Short-list Promising Models

Explore many different models and short-list the best ones.

Note

As general guidelines for this step:

  • If the data is very large, you may want to sample smaller training sets in order to train many different models in a reasonable time (be aware that this penalizes complex models such as large neural nets or Random Forests).
  • Once again, try to automate these steps as much as possible.
  1. Train many quick-and-dirty models from different categories (e.g., linear, naive Bayes, SVM, Random Forests, neural net, etc.) using standard parameters.
  2. Measure and compare their performance.
    • For each model, use N-fold cross-validation and compute the mean and standard deviation of the performance measure on the N folds.
  3. Analyze the most significant variables for each algorithm.
  4. Analyze the types of errors the models make.
    • What data would a human have used to avoid these errors?
  5. Have a quick round of feature selection and engineering.
  6. Have one or two more quick iterations of the five previous steps.
  7. Short-list the top three to five most promising models, preferring models that make different types of errors.

Fine-Tune the System

Fine-tune your models and combine them into a great solution.

Note

Remember that at this point:

  • You will want to use as much data as possible for this step, especially as you move toward the end of fine-tuning.
  • As always automate what you can.
  1. Fine-tune the hyperparameters using cross-validation:
    • Treat your data transformation choices as hyperparameters, especially when you are not sure about them (e.g., should I replace missing values with zero or the median value? Or just drop the rows?).
    • Unless there are very few hyperparameter values to explore, prefer random search over grid search. If training is very long, you may prefer a Bayesian optimization approach (e.g., using a Gaussian process priors, as described by Jasper Snoek et al.).
  2. Try Ensemble methods. Combining your best models will often perform better than running them individually.
  3. Once you are confident about your final model, measure its performance on the test set to estimate the generalization error.
Warning
Don’t tweak your model after measuring the generalization error: you would just start overfitting the test set.

Present your Solution

  1. Document what you have done.
  2. Explain why your solution achieves the business objective.
  3. Ensure your key findings are communicated through beautiful visualizations or easy-to-remember statements (e.g., “the median income is the number-one predictor of housing prices”).

Launch your Solution

Launch, monitor, and maintain your system.

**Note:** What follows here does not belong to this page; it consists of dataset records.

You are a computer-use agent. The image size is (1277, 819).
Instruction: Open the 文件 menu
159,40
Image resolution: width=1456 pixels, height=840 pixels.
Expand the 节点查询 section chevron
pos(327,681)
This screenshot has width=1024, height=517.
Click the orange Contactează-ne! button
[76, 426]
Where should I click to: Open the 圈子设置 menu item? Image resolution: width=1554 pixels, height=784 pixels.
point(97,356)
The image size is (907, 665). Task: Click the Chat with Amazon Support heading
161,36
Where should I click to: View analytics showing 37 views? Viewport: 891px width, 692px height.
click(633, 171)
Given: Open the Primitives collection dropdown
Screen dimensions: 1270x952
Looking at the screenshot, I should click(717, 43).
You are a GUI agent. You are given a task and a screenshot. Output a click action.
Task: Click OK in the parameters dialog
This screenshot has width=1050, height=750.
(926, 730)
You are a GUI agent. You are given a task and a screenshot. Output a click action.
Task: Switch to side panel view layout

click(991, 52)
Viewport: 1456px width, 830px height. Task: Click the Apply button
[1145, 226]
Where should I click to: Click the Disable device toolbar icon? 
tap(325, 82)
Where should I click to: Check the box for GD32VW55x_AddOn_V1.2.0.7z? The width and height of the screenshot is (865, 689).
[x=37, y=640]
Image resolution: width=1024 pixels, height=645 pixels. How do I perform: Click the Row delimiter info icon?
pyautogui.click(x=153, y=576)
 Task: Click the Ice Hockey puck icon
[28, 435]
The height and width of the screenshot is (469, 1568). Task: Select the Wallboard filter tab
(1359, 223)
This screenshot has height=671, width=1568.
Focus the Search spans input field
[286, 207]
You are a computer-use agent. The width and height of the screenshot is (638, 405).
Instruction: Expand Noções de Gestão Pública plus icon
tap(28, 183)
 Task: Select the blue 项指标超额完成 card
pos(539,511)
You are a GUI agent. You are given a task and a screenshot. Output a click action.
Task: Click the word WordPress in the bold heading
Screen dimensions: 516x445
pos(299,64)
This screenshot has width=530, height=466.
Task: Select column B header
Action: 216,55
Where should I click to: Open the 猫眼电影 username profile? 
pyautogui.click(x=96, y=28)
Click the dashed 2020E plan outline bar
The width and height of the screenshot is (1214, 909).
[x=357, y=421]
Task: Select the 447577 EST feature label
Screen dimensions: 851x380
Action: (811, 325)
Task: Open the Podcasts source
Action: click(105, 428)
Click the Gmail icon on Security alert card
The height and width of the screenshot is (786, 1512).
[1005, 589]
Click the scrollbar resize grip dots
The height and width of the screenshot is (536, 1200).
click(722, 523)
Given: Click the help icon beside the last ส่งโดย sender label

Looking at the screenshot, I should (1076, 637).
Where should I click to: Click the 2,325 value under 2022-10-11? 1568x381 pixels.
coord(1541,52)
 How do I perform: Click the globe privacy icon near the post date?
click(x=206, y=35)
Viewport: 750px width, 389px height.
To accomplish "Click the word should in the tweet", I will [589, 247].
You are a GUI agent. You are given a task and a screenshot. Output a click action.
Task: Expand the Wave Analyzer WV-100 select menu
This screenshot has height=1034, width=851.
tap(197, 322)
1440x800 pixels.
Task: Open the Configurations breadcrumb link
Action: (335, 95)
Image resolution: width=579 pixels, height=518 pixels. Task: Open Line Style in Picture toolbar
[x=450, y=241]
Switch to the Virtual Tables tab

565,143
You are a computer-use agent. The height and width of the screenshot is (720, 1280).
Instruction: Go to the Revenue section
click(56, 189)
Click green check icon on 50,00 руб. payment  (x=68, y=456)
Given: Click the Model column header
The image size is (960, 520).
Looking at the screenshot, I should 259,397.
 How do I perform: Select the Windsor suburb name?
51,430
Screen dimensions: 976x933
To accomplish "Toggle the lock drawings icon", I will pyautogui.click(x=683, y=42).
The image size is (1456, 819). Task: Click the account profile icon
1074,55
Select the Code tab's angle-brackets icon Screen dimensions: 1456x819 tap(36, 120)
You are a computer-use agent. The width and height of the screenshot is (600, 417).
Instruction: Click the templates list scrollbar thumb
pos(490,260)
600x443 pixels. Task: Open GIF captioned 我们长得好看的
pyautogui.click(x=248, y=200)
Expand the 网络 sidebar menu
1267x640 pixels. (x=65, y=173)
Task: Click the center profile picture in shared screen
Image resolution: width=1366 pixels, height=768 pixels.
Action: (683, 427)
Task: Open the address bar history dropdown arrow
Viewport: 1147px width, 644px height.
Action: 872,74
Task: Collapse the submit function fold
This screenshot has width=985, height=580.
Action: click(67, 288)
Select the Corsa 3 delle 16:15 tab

  1. Get your solution ready for production (plug into production data inputs, write unit tests, etc.).
  2. Write monitoring code to check your system’s live performance at regular intervals and trigger alerts when it drops.
    • Beware of slow degradation too: models tend to “rot” as data evolves.
    • Measuring performance may require a human pipeline (e.g., via a crowdsourcing service).
    • Also monitor your inputs’ quality (e.g., a malfunctioning sensor sending random values, or another team’s output becoming stale). This is particularly important for online learning systems.
  3. Retrain your models on a regular basis on fresh data (automate as much as possible).